显微镜组:取Fish倒“Y”形耳内切口,先于12点处做屏脚间切迹垂直切开,内端至距离鼓环约8 mm处,与第一切口相连再向前、后和下做环状切口,将皮瓣蒂留在前下;其余手术操作方法与术后处理观察同耳内镜组,其中6例外耳道小或/和曲度大者,给予外耳道成形术。

1.3随访及观察指标 两组患者术后均随访3个月以上,间隔2周复查一次,1个月后清理残留的明胶海绵观察鼓膜,术后3个月耳内镜检查评估鼓膜愈合情况并复查纯音平均听阈,比较两组患者平均手术时间、术后3个月鼓膜愈合情况及术前与术后3个月的气骨导差。

1.4统计学方法 使用SPSS19.0统计软件对数据进行统计学分析,手术时间比较采用t检验,鼓膜愈合情况构成比的比较用χ2检验,P<0.05为差异有统计学意义。

2 结果

2.1两组术后3个月鼓膜愈合率比较 两组患者均完成3个月的随访,无失访者。耳内镜组鼓膜再次穿孔3例(7.5%,3/40),鼓膜内陷2例(5.0%,2/40),最终移植鼓膜修补痊愈37例(92.5%,37/40);显微镜组鼓膜再次穿孔2例(5.0%,2/40),鼓膜内陷1例(2.5%,1/40),最终鼓膜修补痊愈38例(95.0%,38/40),两组比较,差异无统计学意义(P>0.05)。
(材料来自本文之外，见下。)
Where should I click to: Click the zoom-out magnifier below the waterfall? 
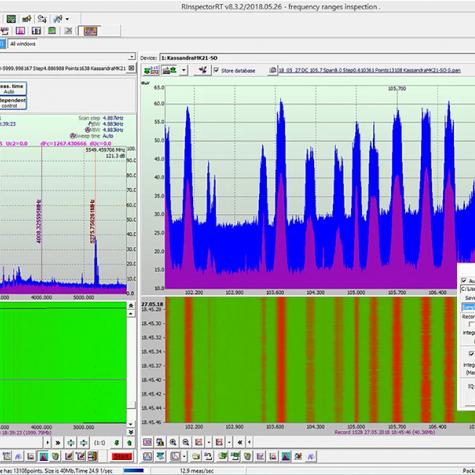186,442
2.2两组的平均手术时间比较 显微镜组完成手术时间平均为93.3±17.6 min,耳内镜组完成手术时间平均为76.6±13.1 min,显微镜组长于耳内镜组,差异有统计学意义(P<0.05)。

2.3两组手术前后气、骨导平均听阈及气骨导差比较 两组患者术前气导听阈、骨导听阈及气骨导差比较差异无统计学意义(P>0.05);两组患者术后的骨导听阈与术前比较差异无统计学意义(P>0.05),但两组患者术后气骨导差与术前气骨导差比较差异有统计学意义(表1)(P<0.05)。

3 讨论

近年来,随着国内外耳内镜下鼓室成形术的开展[3~5],耳内镜下鼓室成形术技术日趋成熟,但对于耳内镜下鼓膜大穿孔的修补效果报道的不多,为此,本研究比较了耳内镜下与显微镜下采用耳屏软骨-软骨膜复合体夹层法修补鼓膜大穿孔的疗效。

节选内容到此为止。